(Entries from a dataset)
☆ ☆ ☆ ☆

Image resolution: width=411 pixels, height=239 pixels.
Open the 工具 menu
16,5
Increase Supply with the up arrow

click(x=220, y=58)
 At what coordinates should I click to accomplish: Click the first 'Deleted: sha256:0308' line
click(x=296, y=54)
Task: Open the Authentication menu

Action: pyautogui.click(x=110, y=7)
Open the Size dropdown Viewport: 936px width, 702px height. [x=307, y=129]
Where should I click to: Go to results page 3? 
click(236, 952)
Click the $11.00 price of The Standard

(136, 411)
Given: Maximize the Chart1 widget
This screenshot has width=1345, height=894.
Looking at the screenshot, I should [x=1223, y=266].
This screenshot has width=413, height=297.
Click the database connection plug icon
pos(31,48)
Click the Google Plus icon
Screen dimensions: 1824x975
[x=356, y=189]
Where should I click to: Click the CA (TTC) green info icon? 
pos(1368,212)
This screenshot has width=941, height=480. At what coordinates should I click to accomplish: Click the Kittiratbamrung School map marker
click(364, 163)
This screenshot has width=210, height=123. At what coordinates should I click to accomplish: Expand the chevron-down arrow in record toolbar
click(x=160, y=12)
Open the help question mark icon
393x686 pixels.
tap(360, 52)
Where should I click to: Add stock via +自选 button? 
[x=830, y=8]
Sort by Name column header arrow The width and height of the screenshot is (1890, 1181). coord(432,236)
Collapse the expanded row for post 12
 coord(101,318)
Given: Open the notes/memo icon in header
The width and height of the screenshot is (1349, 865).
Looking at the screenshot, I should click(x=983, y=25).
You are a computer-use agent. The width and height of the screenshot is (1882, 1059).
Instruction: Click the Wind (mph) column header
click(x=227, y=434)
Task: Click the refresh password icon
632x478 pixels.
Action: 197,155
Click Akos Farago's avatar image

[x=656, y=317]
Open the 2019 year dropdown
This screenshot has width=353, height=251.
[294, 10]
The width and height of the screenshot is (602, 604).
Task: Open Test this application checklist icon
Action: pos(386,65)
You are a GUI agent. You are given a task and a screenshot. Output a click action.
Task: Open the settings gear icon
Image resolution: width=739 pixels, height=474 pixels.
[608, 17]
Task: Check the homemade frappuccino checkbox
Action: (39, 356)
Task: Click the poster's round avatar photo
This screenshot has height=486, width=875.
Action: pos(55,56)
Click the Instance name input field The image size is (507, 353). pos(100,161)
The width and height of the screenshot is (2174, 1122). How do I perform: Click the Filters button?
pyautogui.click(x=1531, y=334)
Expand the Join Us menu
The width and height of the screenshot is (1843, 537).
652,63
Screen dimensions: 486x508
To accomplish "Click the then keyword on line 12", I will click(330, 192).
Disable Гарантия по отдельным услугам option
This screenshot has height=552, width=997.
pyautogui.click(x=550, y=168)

☆ ☆ ☆ ☆

(Aim of the exercise): Rewrite all of the data above, changing every "Where should I click to:" to "Which spot should I click to:" and leaving everything else as it is.

(Answer to the task):
Image resolution: width=411 pixels, height=239 pixels.
Open the 工具 menu
16,5
Increase Supply with the up arrow

click(x=220, y=58)
 At what coordinates should I click to accomplish: Click the first 'Deleted: sha256:0308' line
click(x=296, y=54)
Task: Open the Authentication menu

Action: pyautogui.click(x=110, y=7)
Open the Size dropdown Viewport: 936px width, 702px height. [x=307, y=129]
Which spot should I click to: Go to results page 3? 
click(236, 952)
Click the $11.00 price of The Standard

(136, 411)
Given: Maximize the Chart1 widget
This screenshot has width=1345, height=894.
Looking at the screenshot, I should [x=1223, y=266].
This screenshot has width=413, height=297.
Click the database connection plug icon
pos(31,48)
Click the Google Plus icon
Screen dimensions: 1824x975
[x=356, y=189]
Which spot should I click to: Click the CA (TTC) green info icon? 
pos(1368,212)
This screenshot has width=941, height=480. At what coordinates should I click to accomplish: Click the Kittiratbamrung School map marker
click(364, 163)
This screenshot has width=210, height=123. At what coordinates should I click to accomplish: Expand the chevron-down arrow in record toolbar
click(x=160, y=12)
Open the help question mark icon
393x686 pixels.
tap(360, 52)
Which spot should I click to: Add stock via +自选 button? 
[x=830, y=8]
Sort by Name column header arrow The width and height of the screenshot is (1890, 1181). coord(432,236)
Collapse the expanded row for post 12
 coord(101,318)
Given: Open the notes/memo icon in header
The width and height of the screenshot is (1349, 865).
Looking at the screenshot, I should click(x=983, y=25).
You are a computer-use agent. The width and height of the screenshot is (1882, 1059).
Instruction: Click the Wind (mph) column header
click(x=227, y=434)
Task: Click the refresh password icon
632x478 pixels.
Action: 197,155
Click Akos Farago's avatar image

[x=656, y=317]
Open the 2019 year dropdown
This screenshot has width=353, height=251.
[294, 10]
The width and height of the screenshot is (602, 604).
Task: Open Test this application checklist icon
Action: pos(386,65)
You are a GUI agent. You are given a task and a screenshot. Output a click action.
Task: Open the settings gear icon
Image resolution: width=739 pixels, height=474 pixels.
[608, 17]
Task: Check the homemade frappuccino checkbox
Action: (39, 356)
Task: Click the poster's round avatar photo
This screenshot has height=486, width=875.
Action: pos(55,56)
Click the Instance name input field The image size is (507, 353). pos(100,161)
The width and height of the screenshot is (2174, 1122). How do I perform: Click the Filters button?
pyautogui.click(x=1531, y=334)
Expand the Join Us menu
The width and height of the screenshot is (1843, 537).
652,63
Screen dimensions: 486x508
To accomplish "Click the then keyword on line 12", I will click(330, 192).
Disable Гарантия по отдельным услугам option
This screenshot has height=552, width=997.
pyautogui.click(x=550, y=168)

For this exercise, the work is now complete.